● What the task requires
Count, in the data that follows, every line with the string "plus", and give that count as the whole reply.

Stored data:

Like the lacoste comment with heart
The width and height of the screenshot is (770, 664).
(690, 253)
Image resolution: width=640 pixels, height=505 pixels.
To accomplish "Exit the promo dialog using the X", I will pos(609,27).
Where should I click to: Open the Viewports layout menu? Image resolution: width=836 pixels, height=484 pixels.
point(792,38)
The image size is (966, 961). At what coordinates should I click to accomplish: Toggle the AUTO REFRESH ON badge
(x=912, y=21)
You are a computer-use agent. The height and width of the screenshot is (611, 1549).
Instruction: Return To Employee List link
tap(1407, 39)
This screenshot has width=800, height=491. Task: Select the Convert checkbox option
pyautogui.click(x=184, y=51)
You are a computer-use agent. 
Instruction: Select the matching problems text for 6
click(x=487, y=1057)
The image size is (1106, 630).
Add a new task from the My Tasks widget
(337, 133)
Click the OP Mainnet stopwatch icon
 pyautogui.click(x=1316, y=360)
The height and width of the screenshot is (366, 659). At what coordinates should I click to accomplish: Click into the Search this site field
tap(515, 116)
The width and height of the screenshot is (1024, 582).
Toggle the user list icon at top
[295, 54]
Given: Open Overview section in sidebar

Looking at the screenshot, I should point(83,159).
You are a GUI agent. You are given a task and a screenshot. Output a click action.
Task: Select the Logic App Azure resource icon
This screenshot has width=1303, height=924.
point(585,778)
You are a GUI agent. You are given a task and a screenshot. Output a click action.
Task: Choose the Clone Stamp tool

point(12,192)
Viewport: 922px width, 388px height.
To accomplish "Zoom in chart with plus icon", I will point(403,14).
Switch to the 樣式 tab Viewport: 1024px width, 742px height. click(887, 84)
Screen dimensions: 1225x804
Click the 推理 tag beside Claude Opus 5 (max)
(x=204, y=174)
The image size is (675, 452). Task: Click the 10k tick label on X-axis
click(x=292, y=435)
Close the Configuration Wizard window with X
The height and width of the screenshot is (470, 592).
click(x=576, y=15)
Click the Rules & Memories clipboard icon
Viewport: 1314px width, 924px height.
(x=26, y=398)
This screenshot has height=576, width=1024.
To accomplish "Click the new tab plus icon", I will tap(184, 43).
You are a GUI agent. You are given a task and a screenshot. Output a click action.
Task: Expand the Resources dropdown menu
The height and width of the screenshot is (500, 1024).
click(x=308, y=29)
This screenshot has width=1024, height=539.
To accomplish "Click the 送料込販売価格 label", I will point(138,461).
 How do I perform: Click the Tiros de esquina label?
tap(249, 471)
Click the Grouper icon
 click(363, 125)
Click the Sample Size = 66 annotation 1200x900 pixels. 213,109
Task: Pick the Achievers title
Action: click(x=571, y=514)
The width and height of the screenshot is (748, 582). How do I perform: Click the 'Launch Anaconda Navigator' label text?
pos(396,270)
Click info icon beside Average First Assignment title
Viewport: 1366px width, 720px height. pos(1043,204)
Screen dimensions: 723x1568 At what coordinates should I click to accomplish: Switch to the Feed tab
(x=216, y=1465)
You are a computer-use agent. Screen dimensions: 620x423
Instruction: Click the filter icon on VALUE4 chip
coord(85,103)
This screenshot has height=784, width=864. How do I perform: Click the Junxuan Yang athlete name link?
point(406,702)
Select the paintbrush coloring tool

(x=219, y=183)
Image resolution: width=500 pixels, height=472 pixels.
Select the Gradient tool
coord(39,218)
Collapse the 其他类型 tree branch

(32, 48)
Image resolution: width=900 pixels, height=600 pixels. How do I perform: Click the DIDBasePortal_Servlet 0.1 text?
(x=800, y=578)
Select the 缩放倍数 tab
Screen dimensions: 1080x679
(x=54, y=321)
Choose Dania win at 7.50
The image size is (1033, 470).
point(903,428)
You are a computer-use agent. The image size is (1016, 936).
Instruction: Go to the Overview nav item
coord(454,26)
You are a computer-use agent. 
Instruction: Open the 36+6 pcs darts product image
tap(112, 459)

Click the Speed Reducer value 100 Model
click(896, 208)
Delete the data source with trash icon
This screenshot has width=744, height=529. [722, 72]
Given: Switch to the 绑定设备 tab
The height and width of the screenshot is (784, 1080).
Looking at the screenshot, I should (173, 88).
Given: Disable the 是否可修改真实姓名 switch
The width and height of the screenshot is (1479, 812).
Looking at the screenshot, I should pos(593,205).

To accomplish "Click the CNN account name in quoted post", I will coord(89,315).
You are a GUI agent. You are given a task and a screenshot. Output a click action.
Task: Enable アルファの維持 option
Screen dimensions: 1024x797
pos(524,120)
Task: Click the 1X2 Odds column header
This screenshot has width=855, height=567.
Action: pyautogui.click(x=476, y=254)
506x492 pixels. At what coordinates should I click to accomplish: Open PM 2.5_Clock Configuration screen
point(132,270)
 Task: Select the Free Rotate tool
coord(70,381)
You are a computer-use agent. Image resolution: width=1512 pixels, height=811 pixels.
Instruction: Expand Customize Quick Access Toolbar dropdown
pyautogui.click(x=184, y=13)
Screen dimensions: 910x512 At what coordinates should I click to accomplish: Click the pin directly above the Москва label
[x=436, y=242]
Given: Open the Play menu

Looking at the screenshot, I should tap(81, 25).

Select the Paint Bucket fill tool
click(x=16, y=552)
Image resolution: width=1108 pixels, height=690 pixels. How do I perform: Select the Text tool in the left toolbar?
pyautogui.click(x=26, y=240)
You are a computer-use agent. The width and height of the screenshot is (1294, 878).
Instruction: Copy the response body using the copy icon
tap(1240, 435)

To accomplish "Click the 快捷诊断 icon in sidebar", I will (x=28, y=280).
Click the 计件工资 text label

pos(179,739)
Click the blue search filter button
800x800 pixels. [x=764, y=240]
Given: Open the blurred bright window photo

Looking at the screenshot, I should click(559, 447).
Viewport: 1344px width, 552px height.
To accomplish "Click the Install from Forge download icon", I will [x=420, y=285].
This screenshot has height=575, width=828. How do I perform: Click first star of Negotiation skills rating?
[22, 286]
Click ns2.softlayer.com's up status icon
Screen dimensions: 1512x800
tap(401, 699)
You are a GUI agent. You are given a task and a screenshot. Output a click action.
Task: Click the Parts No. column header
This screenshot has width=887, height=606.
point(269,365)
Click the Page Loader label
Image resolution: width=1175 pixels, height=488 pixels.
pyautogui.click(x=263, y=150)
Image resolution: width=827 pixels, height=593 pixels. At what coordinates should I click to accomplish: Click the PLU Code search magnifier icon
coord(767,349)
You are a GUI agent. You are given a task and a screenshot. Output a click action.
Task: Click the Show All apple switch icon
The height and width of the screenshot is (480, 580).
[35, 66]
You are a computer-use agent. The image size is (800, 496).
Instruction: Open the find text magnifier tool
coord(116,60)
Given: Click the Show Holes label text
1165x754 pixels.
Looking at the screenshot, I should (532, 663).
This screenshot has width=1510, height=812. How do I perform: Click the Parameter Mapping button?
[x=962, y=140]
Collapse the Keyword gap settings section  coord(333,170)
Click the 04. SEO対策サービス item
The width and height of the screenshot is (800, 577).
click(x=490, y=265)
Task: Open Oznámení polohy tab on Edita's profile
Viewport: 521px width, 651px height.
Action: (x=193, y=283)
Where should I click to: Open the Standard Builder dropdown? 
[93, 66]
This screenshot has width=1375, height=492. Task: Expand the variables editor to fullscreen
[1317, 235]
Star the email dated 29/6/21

● Response area
2